アートを通じた非日常体験を楽しめる夜の饗宴として人気を博してきた「六本木アートナイト」。2019年より年々発展を続けるこのイベント(2011年は東日本大震災、2020年、2021年はコロナ禍により中止)が今年も開幕する。会期は9月27日(コアタイム:17:30〜23:00)、28日(コアタイム:16:00〜23:00)、9月29日(コアタイム:16:00〜20:00)の3日間。入場無料。
会場は六本木ヒルズ、森美術館、東京ミッドタウン、サントリー美術館、21_21 DESIGN SIGHT、国立新美術館、六本木商店街、その他六本木地区の協力施設や公共スペースなど。インスタレーションやパフォーマンス、音楽、映像、トーク、デジタル作品など、約30組のアーティストによる約40のプログラムが繰り広げられる。
今回はそのなかから六本木ヒルズ、六本木の街なか、国立新美術館、東京ミッドタウンを中心にいくつかの作品を紹介しよう。
まず六本木ヒルズでは、アリーナでアトリエ シス、ウエストウォーク2階でツァイ&ヨシカワ、平山亮・平山匠、66プラザでHajime Kinoko、ノースタワー アートボードで志津野雷らの作品が登場。
ツァイ&ヨシカワの吉川公野は、東京での初展示となる作品《豊穣の宝石─Reflection》について「光の彫刻の下に黒いアクリルを敷いており、覗き込むと波のようにも見え、いろんな角度から見え方の違いを楽しむことができる。
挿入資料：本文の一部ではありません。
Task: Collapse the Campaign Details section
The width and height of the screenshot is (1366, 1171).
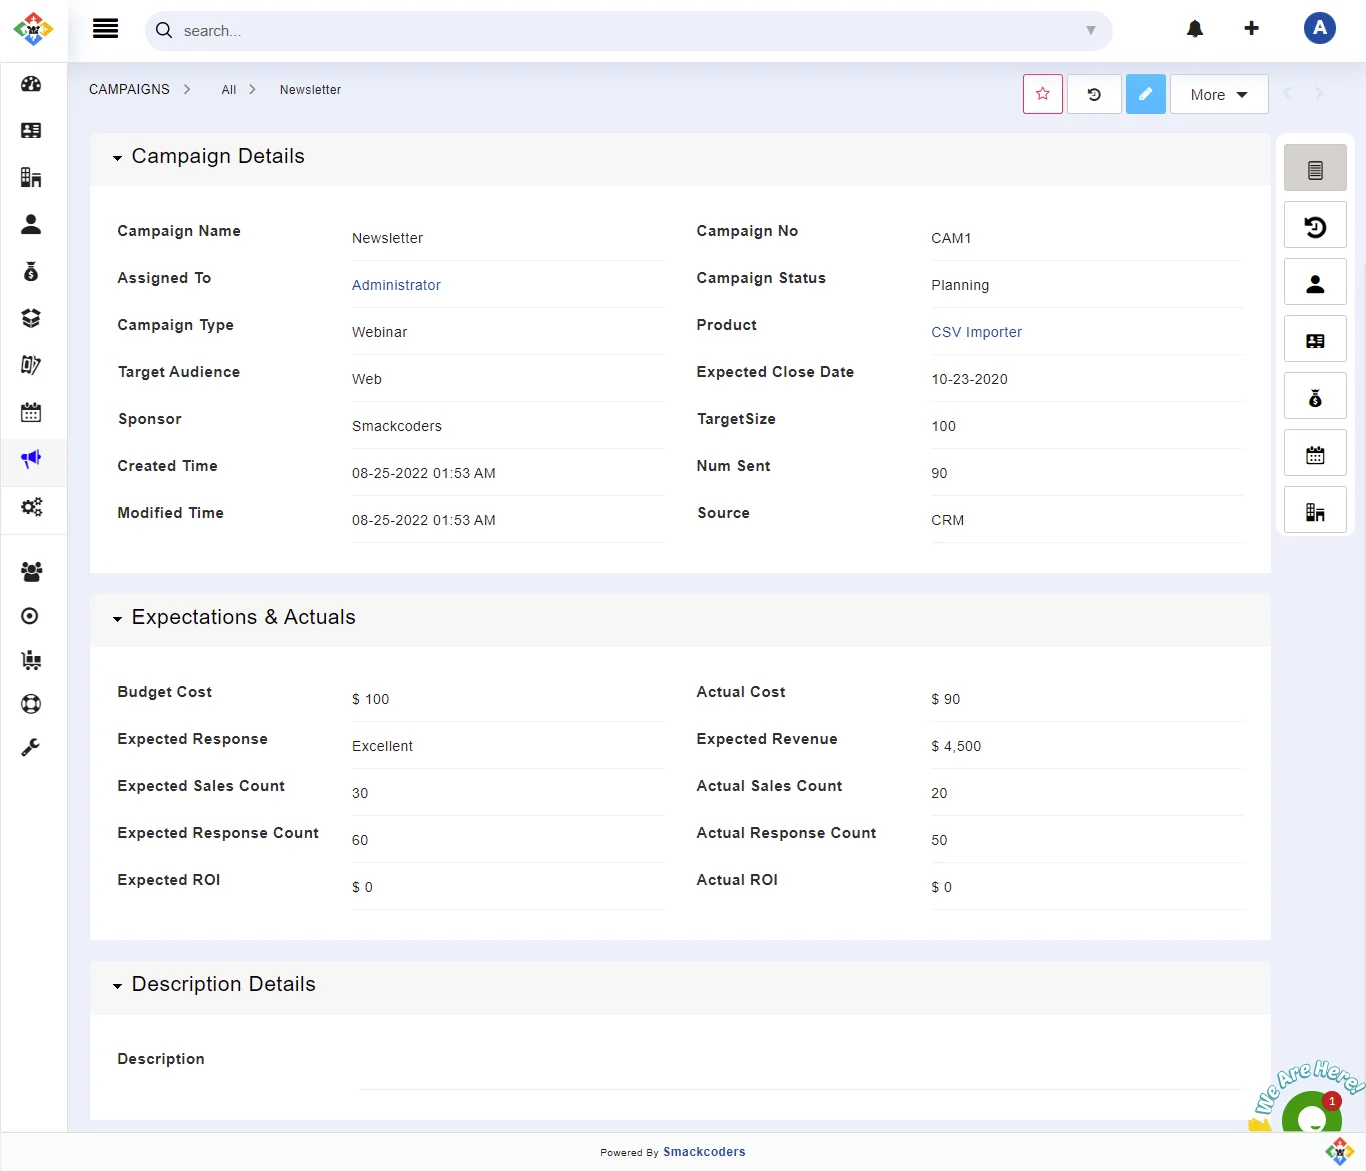Action: (x=118, y=158)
上からの写り込みも美しいので、階上からも眺めてほしい」とアピール。いけばなや盆栽のようにリラックスして取り組んだという本作は仕事帰りの人々の視線を集めていた。
六本木ヒルズを出て、街なかへ。六本木の交差点やビルの一角で、ジャン・ファンユー(張方禹)、ウォーターメロン・シスターズ(西瓜姉妹)、シン・チー(辛綺)、ユェン・グァンミン(袁廣鳴)、藤村憲之らの作品が披露される。
台湾出身のシン・チー(辛綺)はイグノポール2階で、蛍光塗料を施したワイヤーや金属、ブラックライトを使って植物などの有機性を主題にした新作《光るガジュマルの木の下で》を発表。台湾文化に根ざした本作に展示される椅子は実際に座れるようになっており、「アートナイトの休憩場所としても訪れてほしい」と作家は笑顔を見せる。同ビルでは、ユ・チェンタ(余政達)とミン・ウォンからなるウォーターメロン・シスターズ(西瓜姉妹)も作品を展示中。天界から降りてきたクィア姉妹が「お互いに抱きしめ合うの」と映像を通して呼びかける。
六本木から乃木坂方面に足を伸ばし国立新美術館へ向かえば、小寺創太、ジェニファー・ウェン・マの作品が人々を迎える。
小寺創太《フィラー》は、六本木駅から国立新美術館に至る路上に配置された6人の看板持ち、およびここに敷かれた芝と看板によって構成される作品。タイトルの《フィラー》はフィラーテキスト(レイアウト作業時に用いられる無内容な文章)に由来しており、看板持ちが掲げる看板に書かれているのは、世界でもっとも普及しているフィラーテキストのひとつを機械翻訳にかけたもの。6人が六本木のどこに出没するかは明らかにされておらず、サプライズ的な楽しみのある作品でもある。
東京ミッドタウンでは、TOKYO MIDTOWN AWARD 2024のファイナリスト展に加え、丹羽優太が作品発表。TOKYO MIDTOWN AWARD 2021アートコンペグランプリ受賞者でもある丹羽優太は、2022年に小児科病棟のために描き下ろした絵巻物を再構成して展示している。
こうした展示のほかにも、パフォーマンス、トーク、ライブイベントなどの企画が盛りだくさん。六本木の街全体でアートを楽しむ3日間をお見逃しなく。